Ce billet publié le 1er avril 2011 était évidemment un poisson d'avril.

J'encourage la commission à poursuivre ses efforts en vue de renforcer les divers droits de propriété intellectuelle qui sont les fondements de toute activité créatrice.

La directive IPRED n'est malheureusement pas suffisamment dissuasive pour lutter contre tous les pirates d'internet. En effet, cette directive n'a pas suffisamment pris en compte les défis posé par l'internet par rapport à l'application des droits de propriété intellectuelle.
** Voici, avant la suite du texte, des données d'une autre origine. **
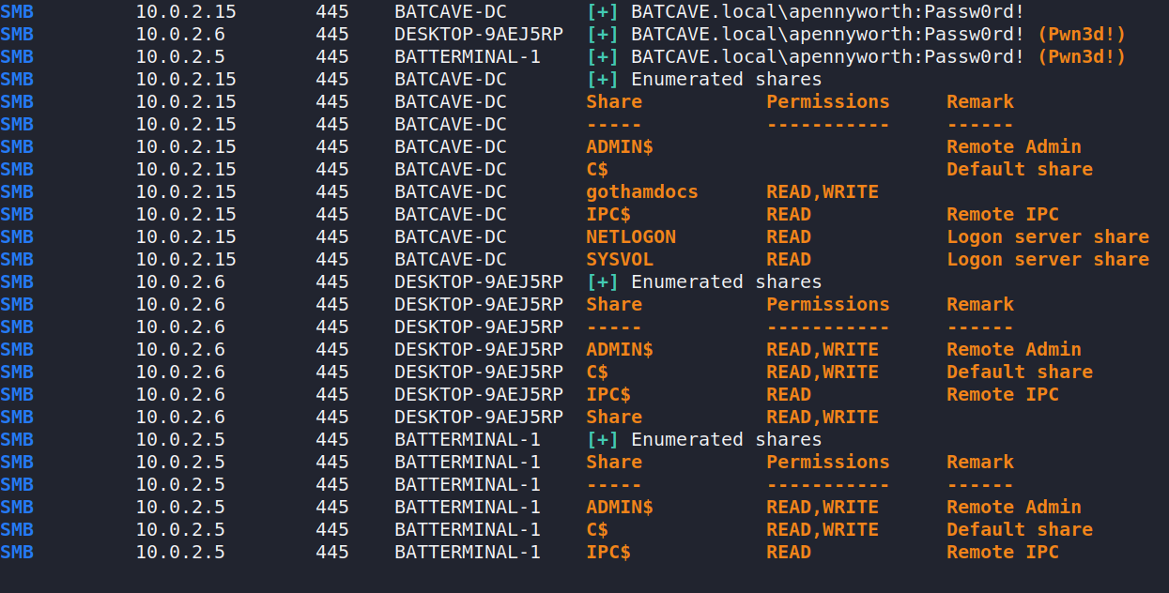
Task: Click 'Default share' remark in BATCAVE-DC C$ row
Action: [x=1019, y=169]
Il est désormais temps d'en tenir compte à l'occasion de l'élaboration rapide d'une nouvelle directive à transposer d'urgence.

La Commission devrait reprendre à son compte des propositions telles que :

  • création d'un délit pénal d'incitation à la contrefaçon
  • responsabilisation accrue des concepteurs de logiciels qui doivent être tenus responsable de l'usage, même dévoyé, de leurs créations
  • interdiction des licences libres et poursuite des auteurs de logiciels libres qui continueraient à divulguer le code source de leurs logiciels, facilitant ainsi leur adaptation à des fins de piratage
  • extension des pouvoirs des titulaires de droits : ceux-ci doivent pouvoir accompagner la police lors des perquisitions chez un coupable et la police doit leur transmettre les preuves obtenues
  • création d'un statut de présomption d'infraction de propriété intellectuelle, appliqué à tout document mis à disposition sur un site Web jusqu'à validation par les ayants droits qui apposeront leur label après vérification.

Les différents états membres devront transposer la directive dans les plus brefs délais.

Il est temps de mettre en place des mesures préventives raisonnables et pédagogiques à la hauteur de la guerre menée par les internautes envers les créateurs.

Halte au vol ! Halte aux barbares de l'internet ! Vive l'internet civilisé.